The tasks »
a) In the microservices text, who compiled "The 8 Fallacies of Distributed Computing"?
b) Pick up the microservices text after its last sentence and keep writing.

This model has been wildly successful. There are very few organisations that can’t just use the TCP/IP stack that comes with a commodity operating system to drive their business, even when high-performance and reliability are required.

What happened when we first started with microservices

Over the years, computers became even cheaper and more omnipresent, and networking stack described above has proven itself as the de-facto toolset to reliably connect systems. With more nodes and stable connections, the industry has played with various flavours of networked systems, from fine-grained distributed agents and objects to Service-Oriented Architectures composed of larger but still heavily distributed components.

This extreme distribution brought up a lot of interesting higher-level use cases and benefits, but it also surfaced several challenges. Some of these challenges are completely new, but others are just higher-level versions of the ones we discussed when talking about raw networks.

In the 90s, Peter Deutsch and his fellow engineers at Sun Microsystems compiled “The 8 Fallacies of Distributed Computing”, in which he lists some assumptions people tend to make when working with distributed systems. Peter’s point is that these, might have been true in more primitive networking architectures or the theoretical models, but they don’t hold true in the modern world:

The network is reliable
Latency is zero
Bandwidth is infinite
The network is secure
Topology doesn’t change
There is one administrator
Transport cost is zero
The network is homogeneous

Denouncing the list above as “fallacies” means that engineers cannot just ignore these issues, they have to explicitly deal with them.

To complicate matters further, moving to even more distributed systems—in what we often call a microservices architecture—has introduced new needs on the operability side. We discussed some of these in detail before, but here is a quick list of what one has to deal with:

Rapid provisioning of compute resources
Basic monitoring
Rapid deployment
Easy to provision storage
Easy access to the edge
Authentication/Authorisation
Standardised RPC

So while the TCP/IP stack and general networking model developed many decades ago is still a powerful tool in making computers talk to each other, the more sophisticated architectures introduced another layer of requirements that, once more, have to be fulfilled by engineers working in such architectures.

As an example, consider service discovery and circuit breakers, two techniques used to tackle several of the resiliency and distribution challenges listed above.

As history tends to repeat itself, the first organisations building systems based on microservices followed a strategy very similar to those of the first few generations networked computers. This means that the responsibility of dealing with the requirements listed above was left to the engineer writing the services.

Service discovery is the process of automatically finding what instances of service fulfil a given query, e.g. a service called Teams needs to find instances of a service called Players with the attribute environment set to production. You will invoke some service discovery process which will return a list of suitable servers. For more monolithic architectures, this is a simple task usually implemented using DNS, load balancers, and some convention over port numbers (e.g. all services bind their HTTP servers to port 8080). In more distributed environments, the task starts to get more complex, and services that previously could blindly trust on their DNS lookups to find dependencies now have to deal with things like client-side load-balancing, multiple different environments (e.g. staging vs. production), geographically distributed servers, etc. If before all you needed was a single line of code to resolve hostnames, now your services need many lines of boilerplate to deal with various corner cases introduced by higher distribution.

Data entries »
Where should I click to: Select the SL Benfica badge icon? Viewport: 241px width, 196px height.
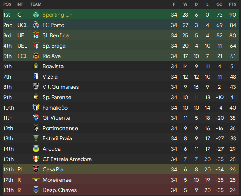[x=36, y=35]
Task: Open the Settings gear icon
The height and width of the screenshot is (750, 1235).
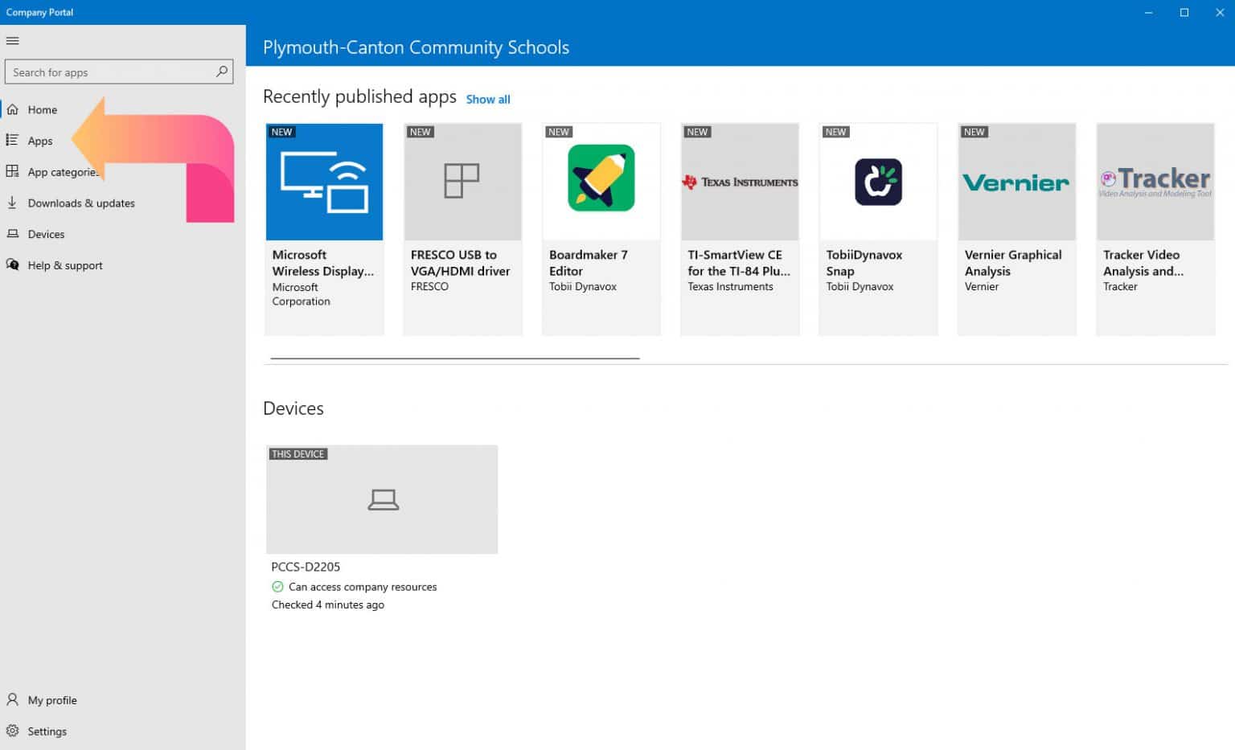Action: (13, 731)
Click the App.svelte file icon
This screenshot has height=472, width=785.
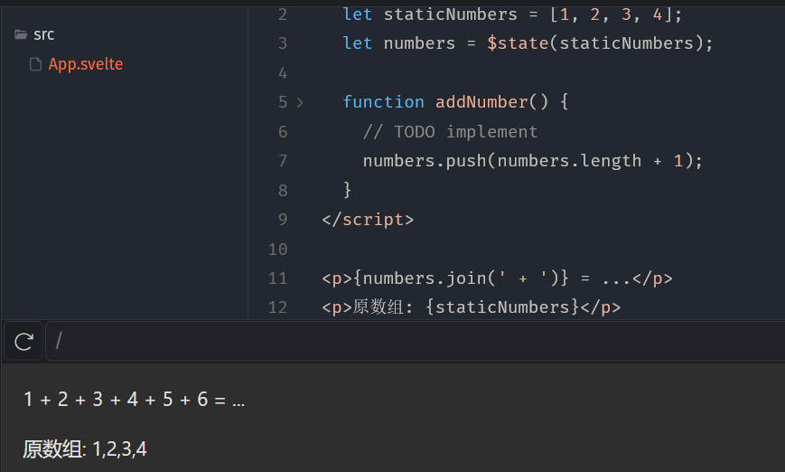click(36, 64)
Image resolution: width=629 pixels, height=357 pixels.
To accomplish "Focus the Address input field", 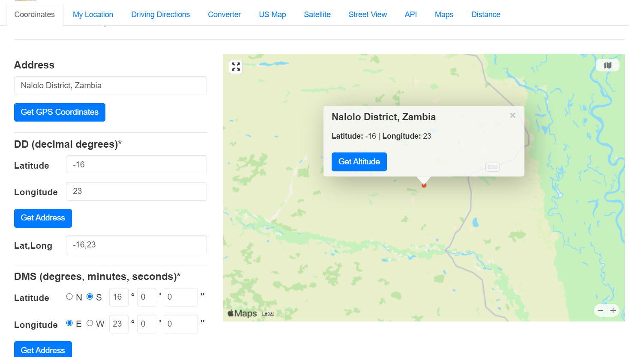I will [111, 86].
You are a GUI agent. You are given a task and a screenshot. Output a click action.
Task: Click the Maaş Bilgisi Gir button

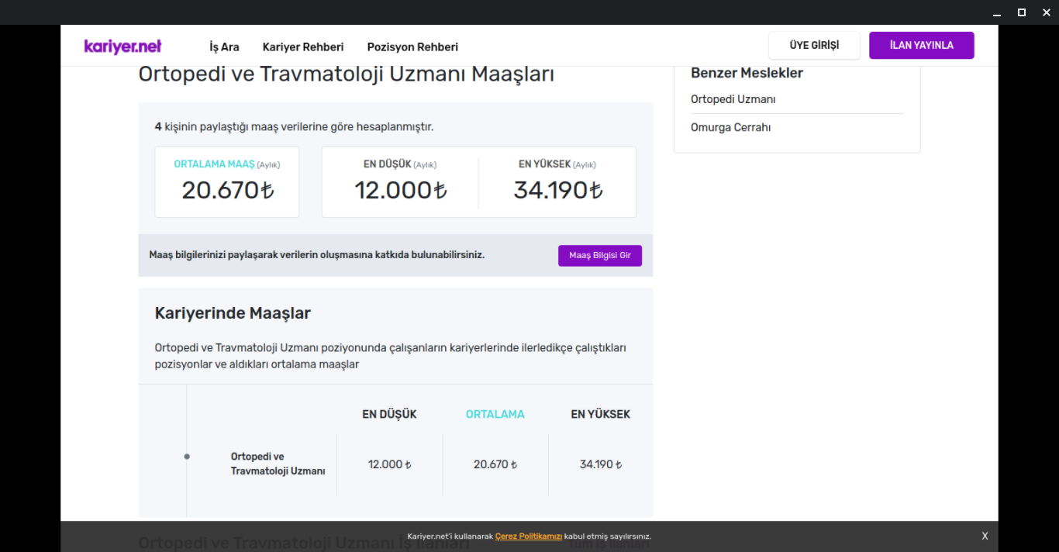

Solved tasks »
a) Peter Deutsch and his fellow engineers at Sun Microsystems.

b)
Circuit breakers are a pattern catalogued by Michael Nygard in his book Release It. I like Martin Fowler’s summary for the pattern:

The basic idea behind the circuit breaker is very simple. You wrap a protected function call in a circuit breaker object, which monitors for failures. Once the failures reach a certain threshold, the circuit breaker trips, and all further calls to the circuit breaker return with an error, without the protected call being made at all. Usually you’ll also want some kind of monitor alert if the circuit breaker trips.

These are great simple devices to add more reliability to interactions between your services. Nevertheless, just like everything else they tend to get much more complicated as the level of distribution increases. The likelihood of something going wrong in a system raises exponentially with distribution, so even simple things like “some kind of monitor alert if the circuit breaker trips” aren’t necessarily straightforward anymore. One failure in one component can create a cascade of effects across many clients, and clients of clients, triggering thousands of circuits to trip at the same time. Once more what used to be just a few lines of code now requires loads of boilerplate to handle situations that only exist in this new world.

In fact, the two examples listed above can be so hard to implement correctly that large, sophisticated libraries like Twitter’s Finagle and Facebook’s Proxygen became very popular as means to avoid rewriting the same logic in every service.

The model depicted above was followed by the majority of the organisations that pioneered the microservices architecture, like Netflix, Twitter, and SoundCloud. As the number of services in their systems grew, they also stumbled upon various drawbacks of this approach.

Probably the most expensive challenge, even when using a library like Finagle, is that an organisation will still need to invest time from its engineering team in building the glue that links the libraries with the rest of their ecosystem. Based on my experiences at SoundCloud and DigitalOcean I would estimate that following this strategy in a 100-250 engineers organisation, one would need to dedicate 1/10 of the staff to building tooling. Sometimes this cost is explicit as engineers are assigned to teams dedicated to building tooling, but more often the price tag is invisible as it manifests itself as time taken away from working on your products.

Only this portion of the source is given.